TEXTE FOURNI:
Ruiz Segovia (deuxième à partir de la gauche) lors de la présentation du rapport sur les personnes disparues en Équateur. Photo : avec l’aimable autorisation d’Amnesty International.
—Concernant la grève, quelles conclusions avez-vous tirées de la visite que vous avez effectuée récemment en Équateur concernant la situation des droits des peuples autochtones dans le pays ?
— En général, la situation des peuples autochtones en Équateur est délicate. Nous constatons constamment que la consultation libre, préalable et éclairée n'est ni respectée ni garantie. De plus, de nombreux projets d'extraction mettent en péril les droits des peuples autochtones . Concernant les manifestations, elles sont de grande ampleur. Certes, elles sont menées par des peuples, des communautés et des mouvements autochtones, mais les violations des droits humains que nous constatons sont généralisées. Autrement dit, il s'agit de détentions arbitraires et d'un recours excessif à la force.
Nous avons également entendu parler de gels de comptes pour des leaders sociaux, dont beaucoup sont autochtones . Et de manière générale, au-delà des violations graves, nous constatons une très forte stigmatisation des communautés et des mouvements à l'origine de ces manifestations.
—Vous avez souligné les plaintes des dirigeants autochtones concernant le gel des comptes bancaires. Ce mécanisme est-il nouveau dans la région ?
— Personnellement, je ne l'avais jamais vu auparavant. Cela me semble spécifique à la situation équatorienne. Je pense que c'est un indicateur supplémentaire de la fermeture de l'espace civique et de la montée des pratiques autoritaires en Équateur . Autrement dit, ce n'est pas normal. Nous assistons non seulement à des manifestations et à des répressions, mais aussi à d'autres types de tactiques visant à décourager la mobilisation sociale.
À Azuay, la police est restée proche des manifestants, qui se sont présentés comme des défenseurs de l'eau. Photo : avec l'aimable autorisation de la FOA.

TÂCHES À RÉALISER:
**a.** Répondez à ces questions sur l'entretien sur l'Équateur :
(i) Quelles deux violations des droits humains sont citées à propos des manifestations ?
(ii) Quel mécanisme visant des leaders sociaux la personne interrogée dit-elle n'avoir jamais vu auparavant ?
(iii) Dans quelle localité la police est-elle restée proche des manifestants ?
**b.** Reproduisez à l'identique le passage de l'entretien sur l'Équateur allant de « Ruiz Segovia (deuxième » jusqu'à « dans le pays ? ».
**c.** Poursuivez l'entretien sur l'Équateur à partir de l'endroit où il s'arrête.

MATÉRIEL SOURCE:
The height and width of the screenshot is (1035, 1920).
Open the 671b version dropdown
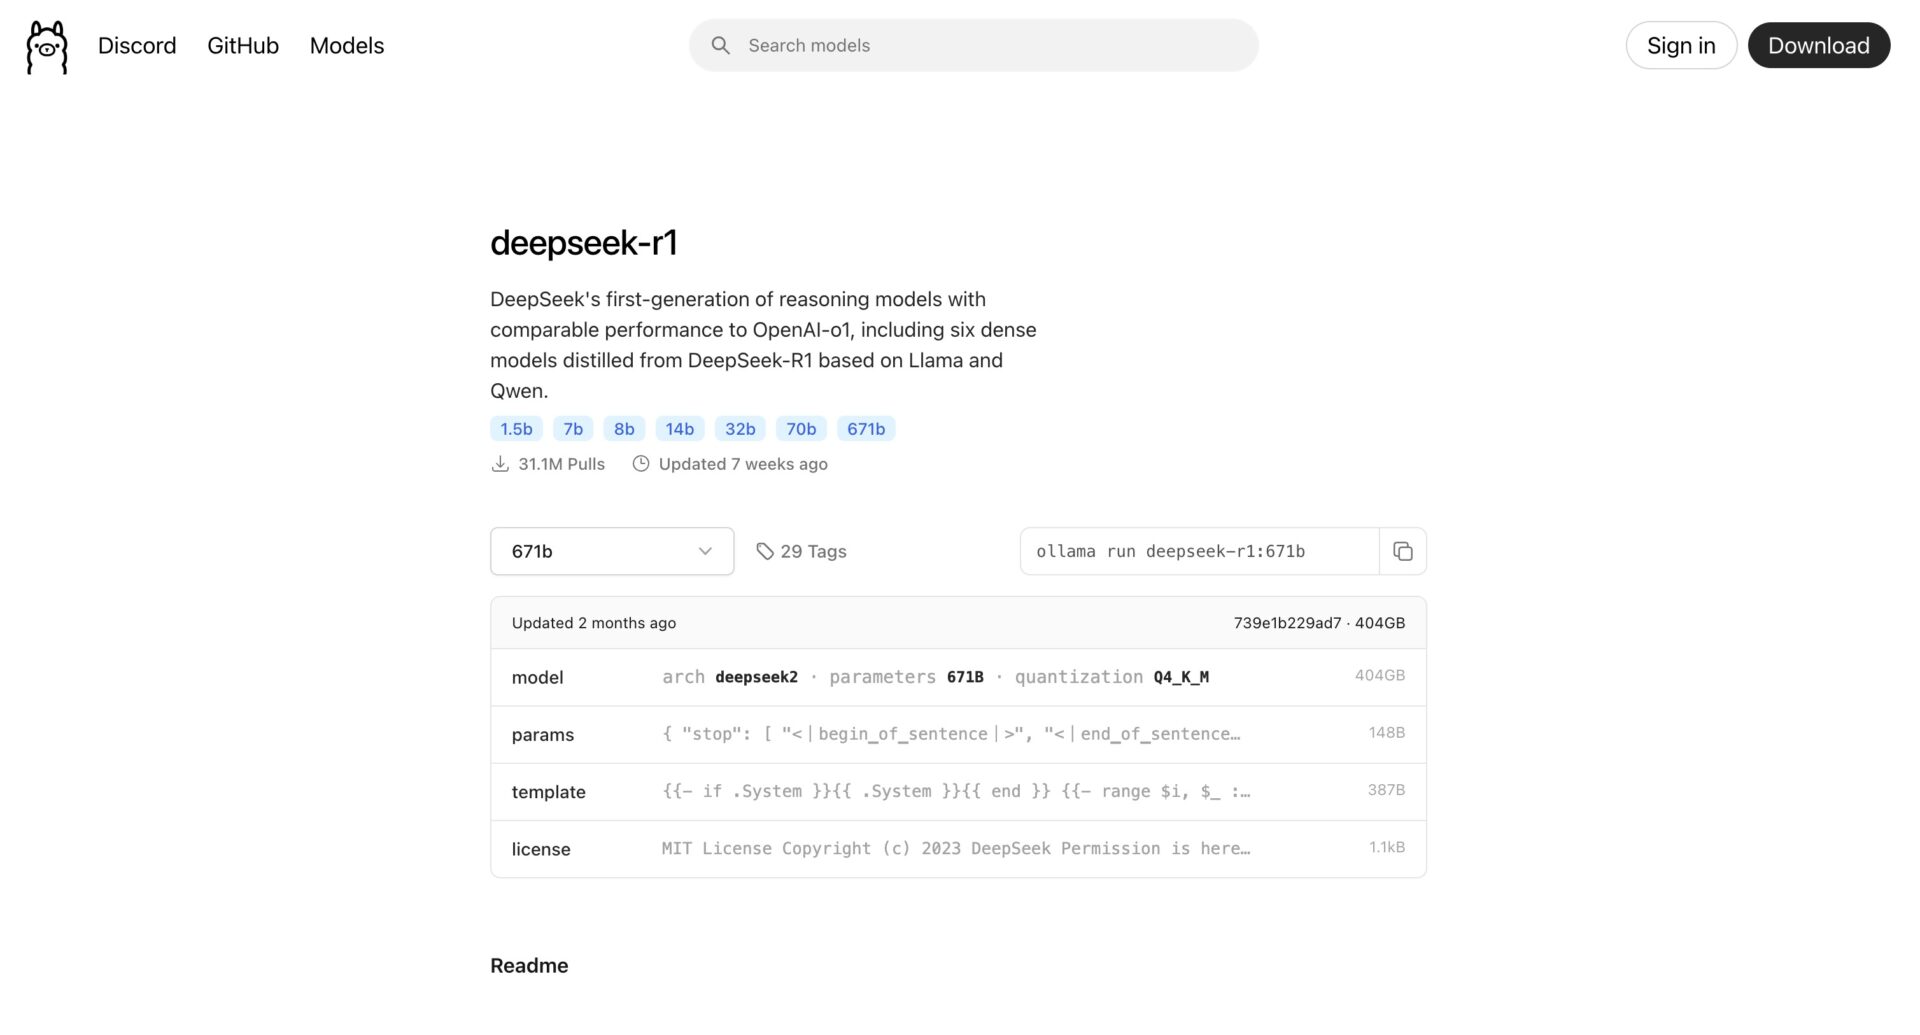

RÉPONSES AUX TÂCHES:
**a.**
(i) Des détentions arbitraires et un recours excessif à la force.
(ii) Le gel des comptes bancaires.
(iii) À Azuay.

**b.**
Ruiz Segovia (deuxième à partir de la gauche) lors de la présentation du rapport sur les personnes disparues en Équateur. Photo : avec l’aimable autorisation d’Amnesty International.
—Concernant la grève, quelles conclusions avez-vous tirées de la visite que vous avez effectuée récemment en Équateur concernant la situation des droits des peuples autochtones dans le pays ?

**c.**
—Quels sujets avez-vous pu aborder avec les dirigeants du mouvement indigène lors de la visite ?
— Pas pendant la visite elle-même, mais oui, lors de notre voyage de retour, car nous n'étions qu'à Guayaquil et Quito. Ils n'étaient pas encore arrivés. À notre retour, j'ai été en contact, par exemple, avec des habitants d'Imbabura. C'est l'une des provinces où il y a eu le plus d'attaques, et nous y constatons une série d'abus très graves. Nous constatons des arrestations arbitraires et un usage excessif de la force par les forces armées. Lors des arrestations, ou même pendant les manifestations, les personnes sont battues.
—Lors des manifestations à Imbabura, un homme a été tué. Qu'a pu déterminer Amnesty International à ce sujet ?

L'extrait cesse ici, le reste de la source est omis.